The risk in such an endeavor is that such derivation can be derivative. But Stranger Things is able (indeed more than able) to wink to the audience repeatedly without distraction. While the characters are recognizable types, they engender empathy. While the plot is sometimes predictable, it is highly creative. Even if nostalgia for the 1980s isn't your thing, you would have to possess a heart of stone not to fall in love with Hawkins, Indiana. This show has all of the self-awareness and period-specific care of the Wonder Years. This is coupled with an cast of freakishly talented actors. It seems that the Duffer Brothers have super-psychic powers to anticipate their audiences feelings and questions so that they can pay them off is successive chapters.

As a consequence of my profession, this has me thinking about the Gospels and GMark in particular. GMark may indeed look like period-specific biography with derivative form and function. But, analogous with Stranger Things, GMark also creatively plays with types that assume the reader's knowledge of previous narratives. Sometimes these are followed and sometimes these are subverted. Indeed there is no single literary technique at work that explains their overarching application. Elijah/Elisha typology: yes. But these types are not made explicit in the places that seem to warrant a bold call out. Conversely, types like "David" and "Moses" are mentioned directly but no single character's typology determines where GMark will take its main character.

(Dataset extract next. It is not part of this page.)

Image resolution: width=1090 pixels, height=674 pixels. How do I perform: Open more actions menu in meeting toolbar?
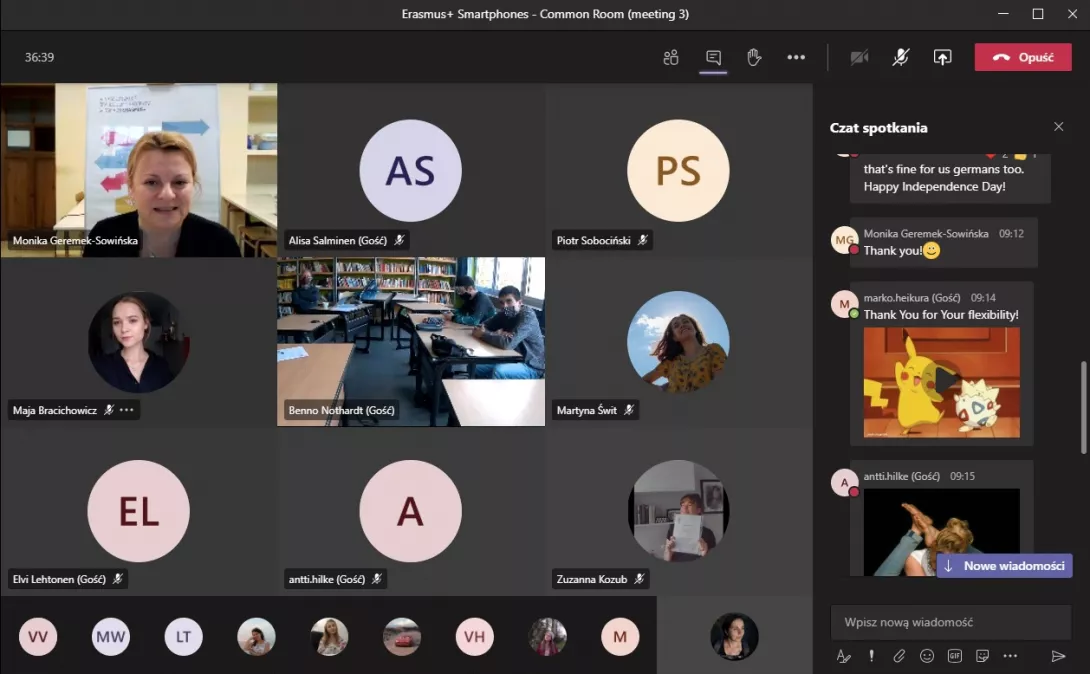click(796, 57)
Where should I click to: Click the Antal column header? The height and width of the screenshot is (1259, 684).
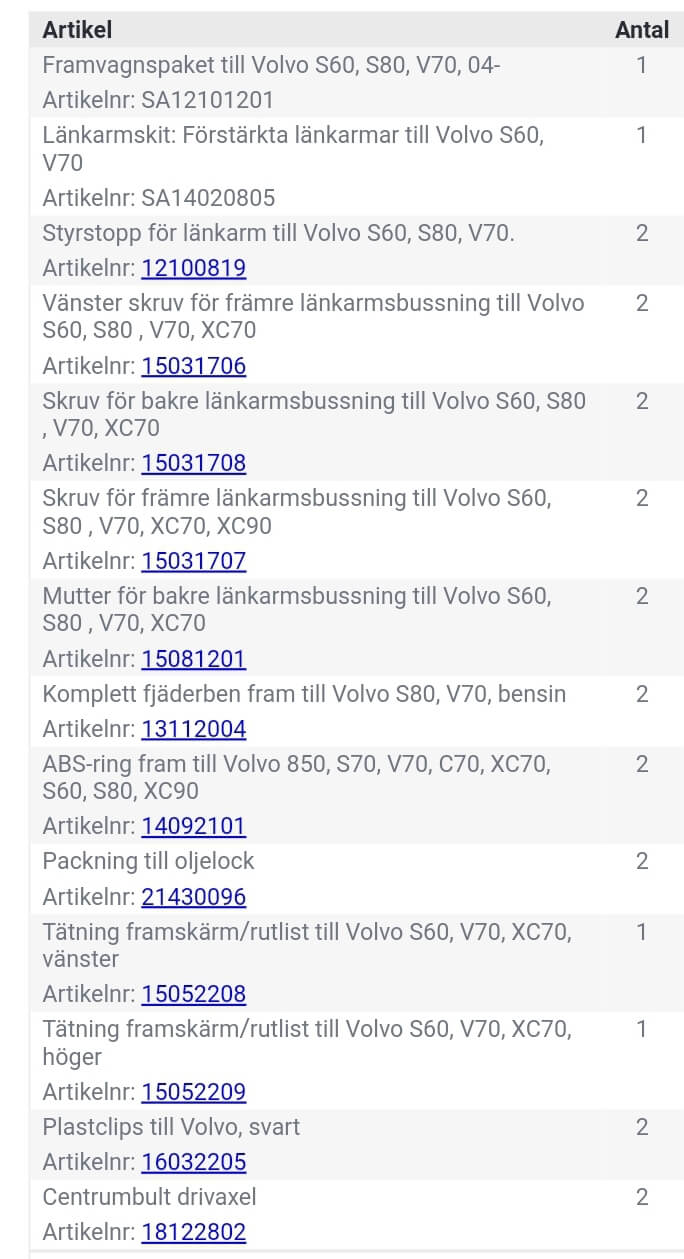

Moreover, as I read GMark, I do not find a single, unifying narrative framework that explains every trope and type. Cases have been made for single narrative derivations (e.g. Isaianic New Exodus; Psalm 22 midrash). But the extent and diversity of the echoes, allusions, quotations, and frameworks suggests that GMark is more creative than simple derivation. I get the impression, rather, of a mosaic of popular narratives.

This has me thinking that Stranger Things might serve as a teaching tool to illustrate how the Gospels function episodically. Each episode of the series plays with a theme from a 1980's movie. The overarching plot, however, is not predetermined by any single type. Analogous on this point is GMark's easy transition from David type, to Moses type, to Elijah type in unfolding chapters. GMark's key characters take on stereotypes but play out plot scenarios to unique effect. On the other hand, GMark comes together as something novel when all of these elements are narratively arranged.

The characters of Stranger Things, when faced with other-worldly drama, attempt to explain their extraordinary experiences in reference to mythologies like D&D and Star Wars. The characters argue about how to best analogize these mythologies. GMark's characters do the same in their arguments over how to interpret Hebrew Bible prophets, figures, and projected eschatology. This happens in both stories often enough that the implicit Easter eggs are easier to interpret as intentional literary devices. But what makes the characters function within both stories is that their voices sound recognizable. For example, the kids in Stranger Things admirably sell their dialogue as typical arguments that represented 1980's pop-culture.

I would be interested to hear from readers who are familiar with Stranger Things. How has the story worked for you? Which echoes, allusions, and types were most meaningful to you? Which callbacks to pop-culture best served the story? And do you find any parallels to Gospel composition?


  1. The shameless use of the Ford Pinto is impressive on it's own.

  2. From Dr. G:

    Looks very promising.

    Although I don't support his work generally, Dr. James McGrath at Butler is also interested in the intersection between science fiction and religion.

    Me too.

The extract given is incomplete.